Meta kills off misinformation tracking tool CrowdTangle despite pleas from researchers, journalists
SAN FRANCISCO — Facebook and Instagram parent company Meta Platforms has shut down CrowdTangle, a tool widely used by researchers, watchdog groups and journalists to monitor social media posts, particularly to track how disinformation spreads on the company’s platforms.
Wednesday’s closure, which Meta announced earlier this year, has been protested by researchers and nonprofits. Dozens of groups protested in May, including the Center for Democracy and Technology, the Atlantic Council’s Digital Forensic Research Lab, Human Rights Watch, and NYU’s Center for Social Media & Politics has sent a letter to the company asking it to keep the tool available at least until January, so that it would be available until the US presidential election.
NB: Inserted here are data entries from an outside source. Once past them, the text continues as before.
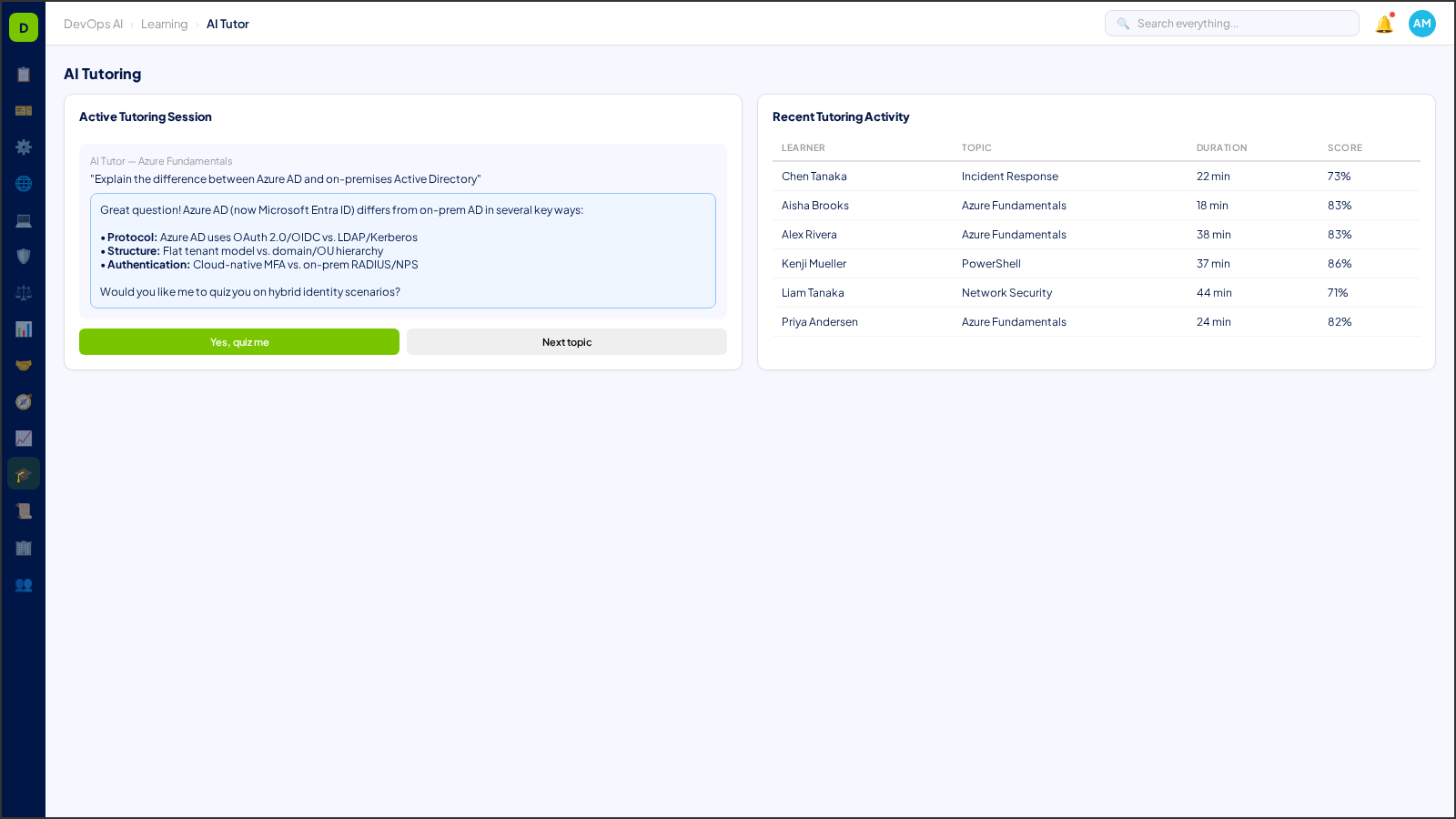1456x819 pixels.
Task: Open the Learning breadcrumb link
Action: [165, 24]
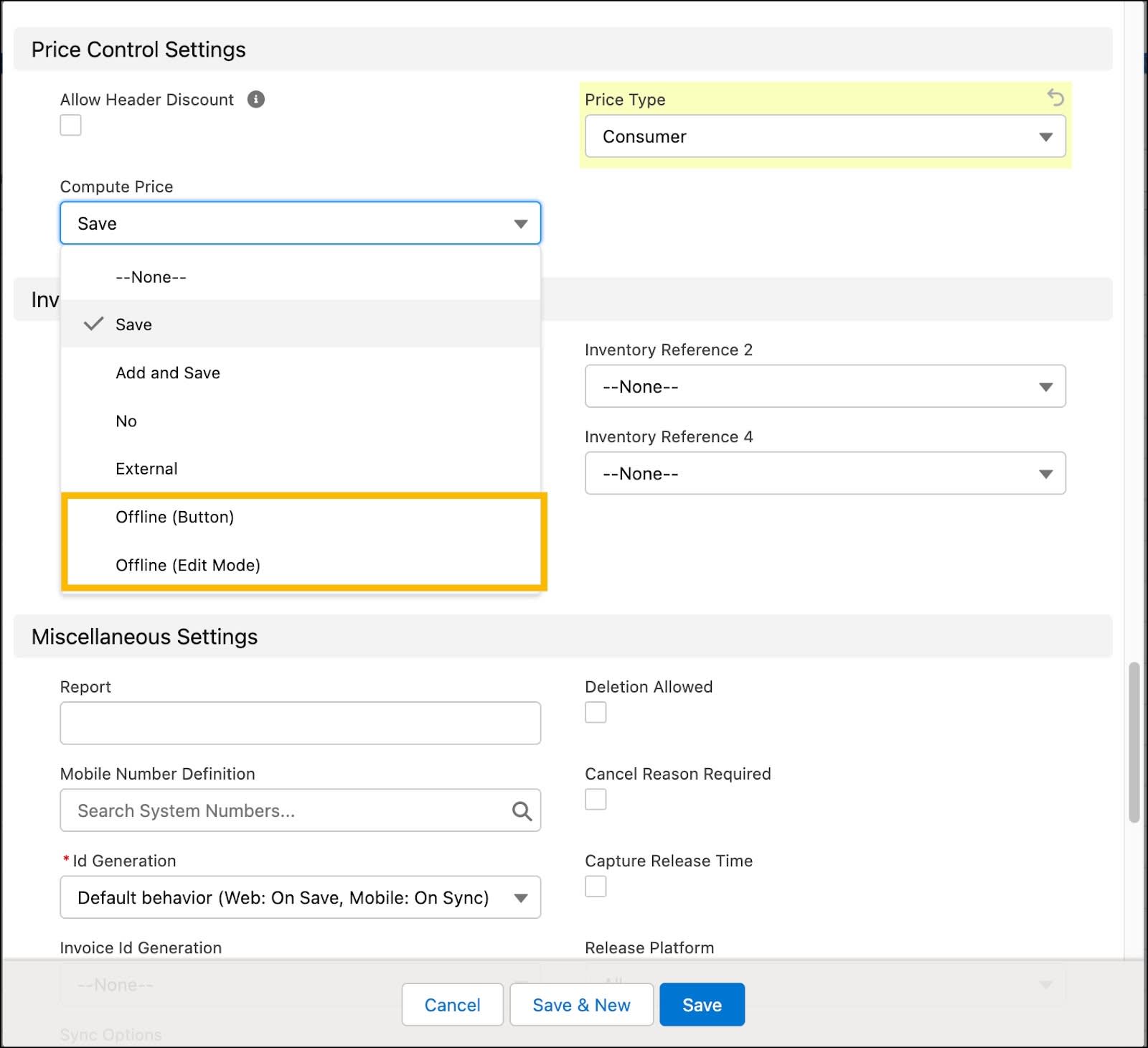Click the Save button
This screenshot has width=1148, height=1048.
pos(701,1004)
“This decision jeopardizes essential pre- and post-election oversight mechanisms and undermines Meta’s transparency efforts during this critical period, and at a time when societal trust and digital democracy are alarmingly fragile,” the letter said.
CrowdTangle has “proven to be an essential tool in helping investigators sift through the vast amount of information on the platform and identify malicious content and threats,” it added.
In March, the nonprofit Mozilla Foundation sent a similar letter to Meta asking it to keep the tool, which was available for free, working until January. That letter was also signed by dozens of groups and individual academic researchers.
“For years, CrowdTangle has represented an industry best practice for real-time platform transparency. It has become a lifeline for understanding how disinformation, hate speech, and voter suppression spread on Facebook, undermining civil discourse and democracy,” the Mozilla letter said.
Meta has released an alternative to CrowdTangle called the Meta Content Library. However, access to it is limited to academic researchers and nonprofits, which excludes most news organizations. Critics have also complained that it isn’t as useful as CrowdTangle — at least not yet.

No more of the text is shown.